つくばねファームの記事によると、イチゴを栽培しているハウスの広さはどれくらいか。

---------- 文書 ----------

《旬もの》広々ハウスでイチゴ狩り つくばねファーム(つくば市)

茨城新聞
2020年1月12日

カラフルにペインティングされた木のフェンスの奥に、天井の高いビニールハウス。広々とした室内ではイチゴが赤く色づいている。約3000平方メートルのハウスでイチゴを栽培するつくば市の「つくばねファーム」。年明けから人数限定でイチゴ狩りが始まった。5月まで楽しめる。直売やジャムの販売も行う。

 筑波北部工業団地近くにある同ファームは農事組合法人。代表の小辻孝輔さん(36)は長崎県出身。筑波大学卒業後、就職したが1年で退職。つくば市に戻った。2007年後継者を探していた農事組合法人とトマト栽培のハウスを引き継いだ。下妻市の農家で修業。当時、つくば市にイチゴ狩りができる場所が少なかったことから、8年にイチゴ栽培を始めた。「自分のフィールドワークで表現できる形が食を作る農業だった。物作りの面白みを伝えたい」と考える。

---------- 提供された行 ----------

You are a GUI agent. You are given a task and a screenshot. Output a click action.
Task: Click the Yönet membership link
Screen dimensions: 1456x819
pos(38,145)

----------
---------- 提供された行 ----------

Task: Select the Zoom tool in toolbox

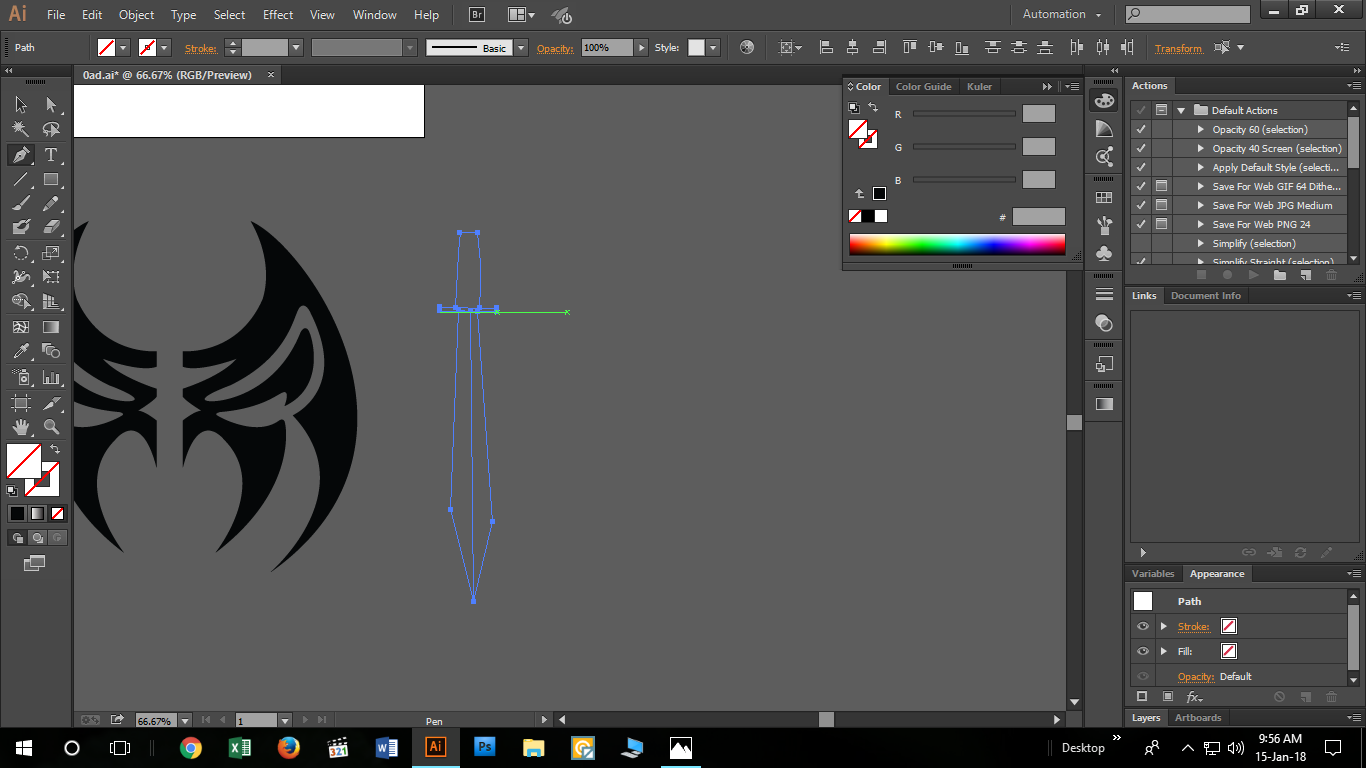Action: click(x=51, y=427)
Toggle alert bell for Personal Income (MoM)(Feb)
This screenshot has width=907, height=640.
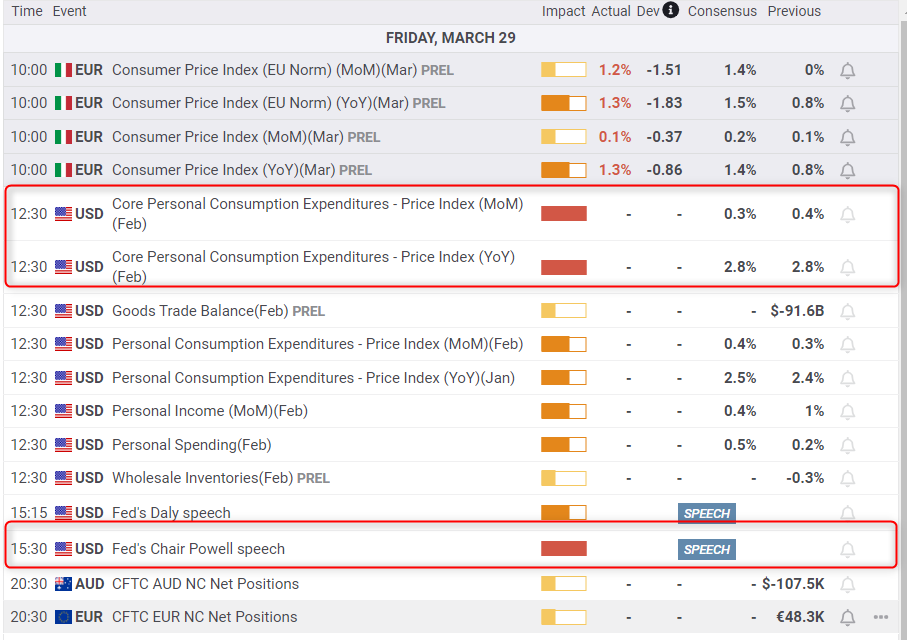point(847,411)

----------
---------- 提供された行 ----------

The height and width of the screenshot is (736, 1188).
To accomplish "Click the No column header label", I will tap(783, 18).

----------

#### [解答]
約3000平方メートル。